Australia: Hardest hit
Remembrance ceremonies were held at cenotaphs and monuments throughout Australia, from where more than 330,000 men served overseas during the 1914-18 war.
Over 61,000 of them never returned, leaving Australia with the highest per-capita death toll of any country involved in WWI.
In a commemorative address in Canberra, France's ambassador to Australia, Dominique Girard, listed many of the northern French towns synonymous with Australian bravery, such as Bullecourt, Poziers and Fromelles.
"France will never forget the sacrifices of all the Australians. France will keep the spirit alive," he said.
"The deeds of that generation of young Australians have become a legend and continue to inspire us all," he said.
Armistice Day is also being commemorated in some of the former African colonies of the Allied powers whose soldiers served in the First World War.
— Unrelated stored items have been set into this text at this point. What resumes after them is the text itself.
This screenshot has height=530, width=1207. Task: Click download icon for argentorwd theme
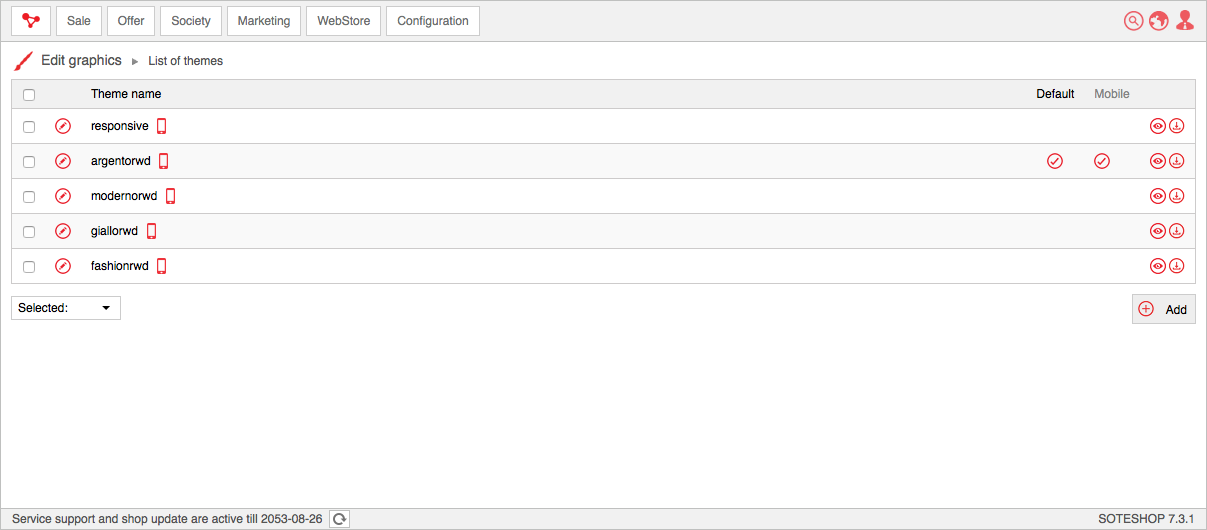(1177, 161)
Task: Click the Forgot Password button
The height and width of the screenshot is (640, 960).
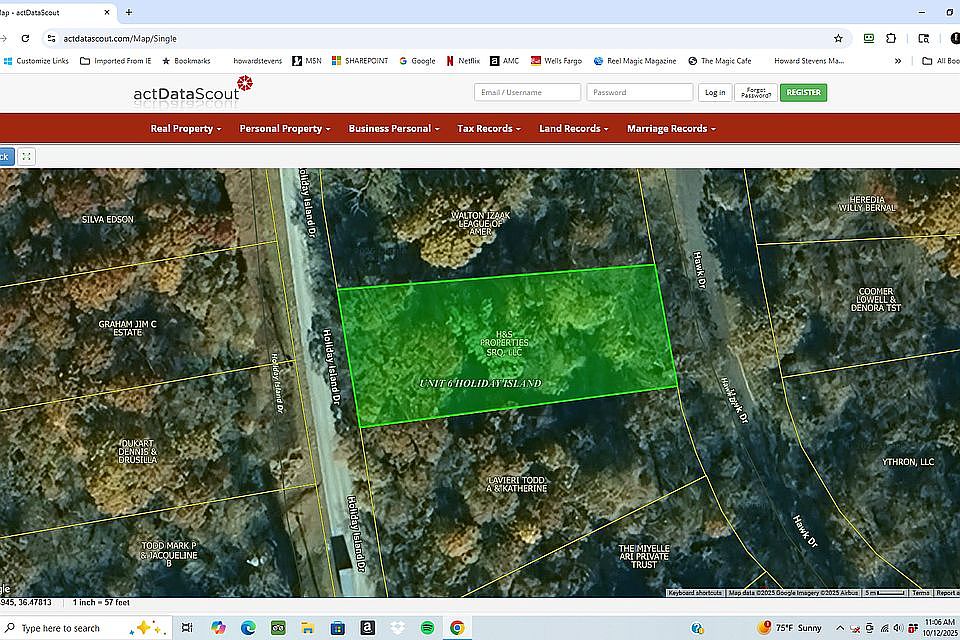Action: (755, 92)
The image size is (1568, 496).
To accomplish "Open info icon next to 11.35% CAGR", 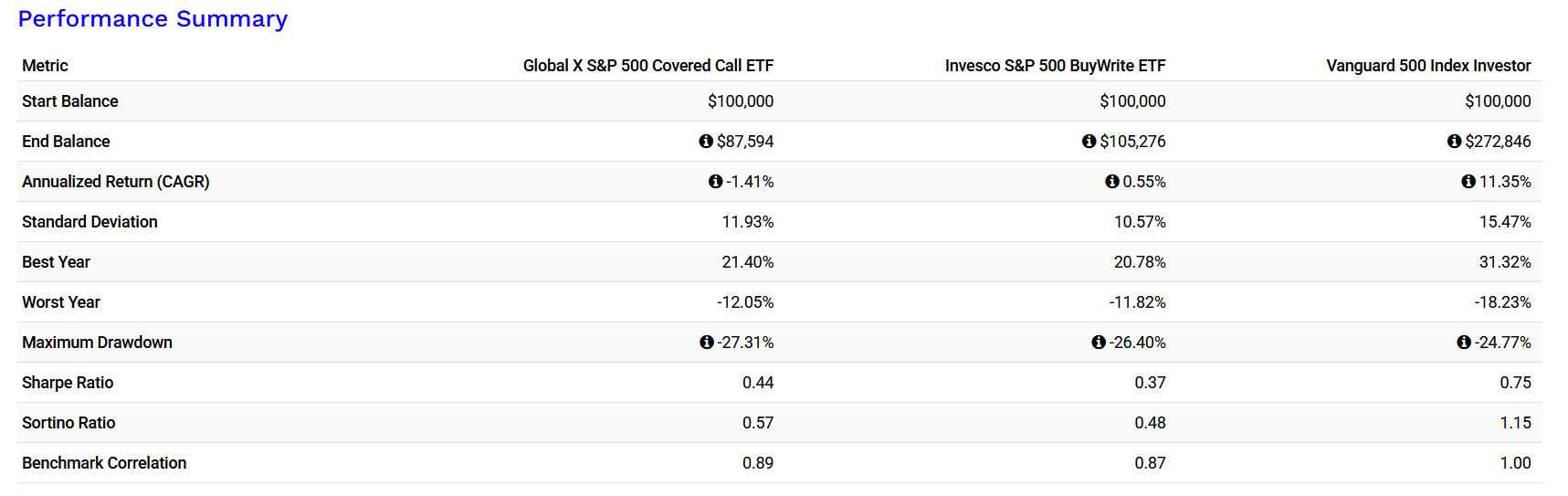I will pyautogui.click(x=1468, y=182).
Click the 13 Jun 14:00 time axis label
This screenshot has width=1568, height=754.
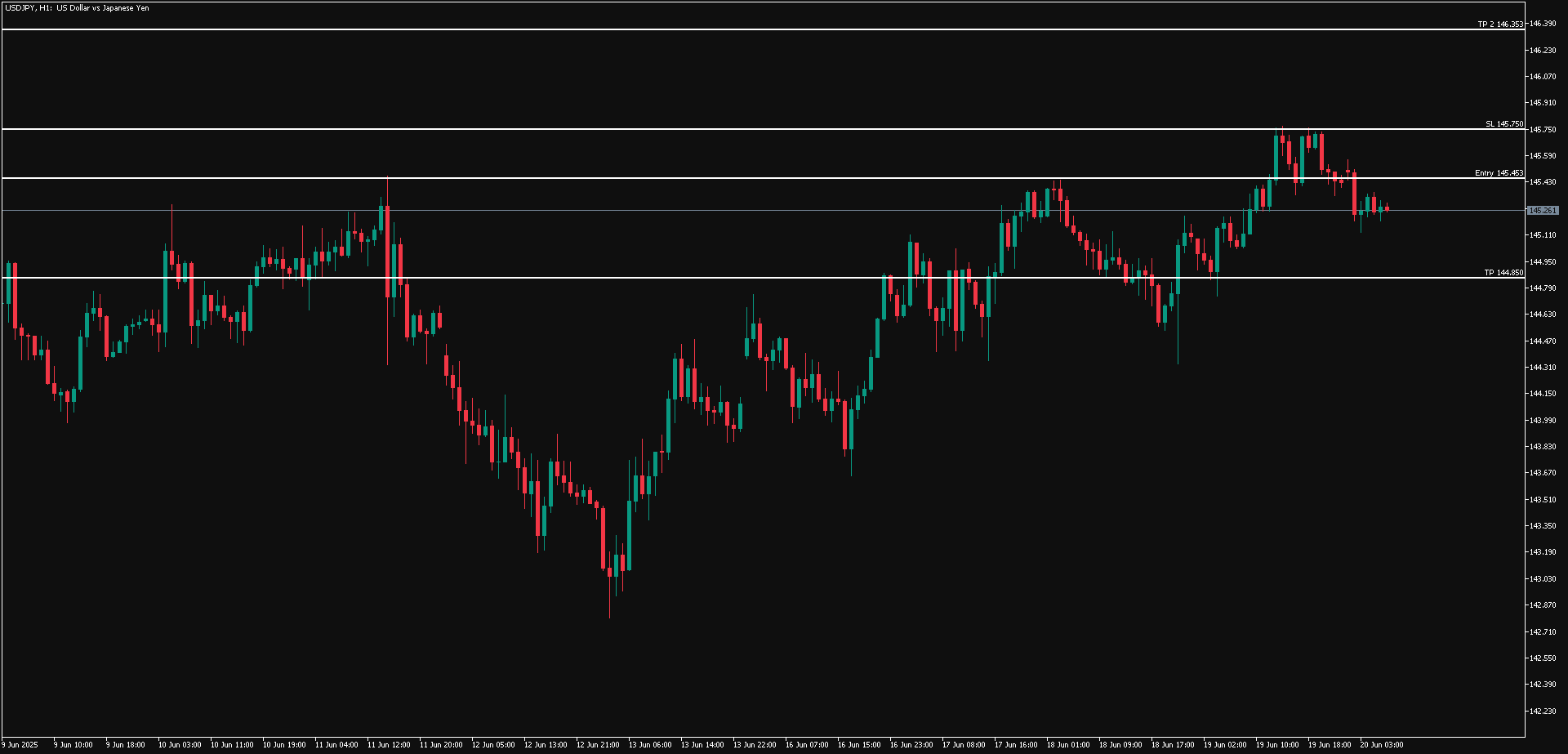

A large number of soldiers from former French African colonies served in the French army during the World War I, and commemorations were also held in Africa on Armistice Day.
Africa: The last veteran
Armistice Day is also being commemorated in some of the former African colonies of the Allied powers whose soldiers served in World War I.
Some 25,000 of them are believed to have died during the war, and the last surviving African known to have fought for France has also died. He passed away at the age of 104, on the eve of Armistice Day, just hours before he was due to receive a French commemorative medal.
Germany: Low key
While the German media were giving much coverage to armistice commemorations elsewhere, there were no large ceremonies in Germany itself.
Germany's Chancellor, Gerhard Schröder was absent from ceremonies in France on Armistice Day itself, but his spokesman Uwe-Karsten Heye said the chancellor's hectic schedule since taking over from Helmut Kohl last month had prevented him from being involved.
French officials said no invitation had in fact gone out to either Mr Schröder or Mr Kohl, and that they were not treating Mr Schröder's absence as a snub. Officials of Kohl's former government said he had not planned to attend either.
Ireland: A symbol of reconciliation
In Ireland, until recently, Remembrance Day was regarded as a tradition of the pro-British Unionist majority in the North.
For this year's Armistice Day, a "peace tower" has been erected nearby, in memory of soldiers from all over Ireland, and also as a symbol of reconciliation between Catholics and Protestants of Ireland following the Northern Ireland peace process.
The memorial has echoes of an ancient burial mound near Dublin. A slit in the tower is aligned so that the sun only illuminates the interior on the 11th hour of the 11th day of the 11th month - the anniversary of the signing of the armistice.